What this does not enable. Exploit development for memory-corruption bugs in HTTP stacks is out of scope by design. The project is a proxy, not a fault injector. The fuzzer does not generate inputs designed to corrupt parser state in C-based HTTP servers. AFL++, libFuzzer with HTTP grammar dictionaries, and dedicated protocol fuzzers like boofuzz are the right tools for that work and the project does not try to replace them. Browser-coupled research - DOM XSS that requires JavaScript execution context to trigger, postMessage abuse, prototype pollution chains that reach a sink only after client-side hydration - needs a browser-instrumented tooling layer the project does not have. Burp’s DOM Invader has no equivalent here. Researchers who work that surface keep Burp.
What defenders should see when the project is used against them. The proxy issues requests with a configurable User-Agent. The default is set to a current Chrome string, which is the operator-friendly choice and the defender-unfriendly one. TLS fingerprint differs from a real browser. JA3 and JA4 hashes are distinguishable - rustls produces a cipher suite ordering and extension set that does not match Chromium’s BoringSSL build. A WAF or CDN doing TLS fingerprinting will see the discrepancy. Cloudflare’s Bot Management scores will flag it. Header ordering also differs - the project sends headers alphabetically by default, which no real browser does. For red team work that needs to evade fingerprinting, the project is currently noisier than Burp Pro with stealth extensions. That is a known gap and a tracked issue. From a SOC perspective, the JA3/JA4 signature is a usable detection input. If you see a JA4 hash that does not correspond to a known browser or scanner family hitting your authentication endpoints from a residential IP, that is the project or something built on the same stack.
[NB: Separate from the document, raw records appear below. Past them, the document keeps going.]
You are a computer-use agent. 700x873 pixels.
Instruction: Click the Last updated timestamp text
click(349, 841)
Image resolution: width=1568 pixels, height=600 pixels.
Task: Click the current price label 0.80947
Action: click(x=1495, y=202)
The license is AGPLv3. The interaction server is separable and runs as its own binary. There is no telemetry. The project will not replace Burp Pro for engagements that depend on Collaborator’s multi-protocol callback handling, Turbo Intruder’s timing primitives, or DOM Invader’s client-side analysis. It will replace Burp Community for the work Community was never sufficient for - sustained research over time, scriptable in a memory-safe extension model, and self-hosted out-of-band infrastructure. The capability gap to Pro is real and named above. The trust gap to Pro - the supply chain risk of running closed-source tooling with full proxy access to your engagement traffic - closes the other direction. Pick the trade that matches the work.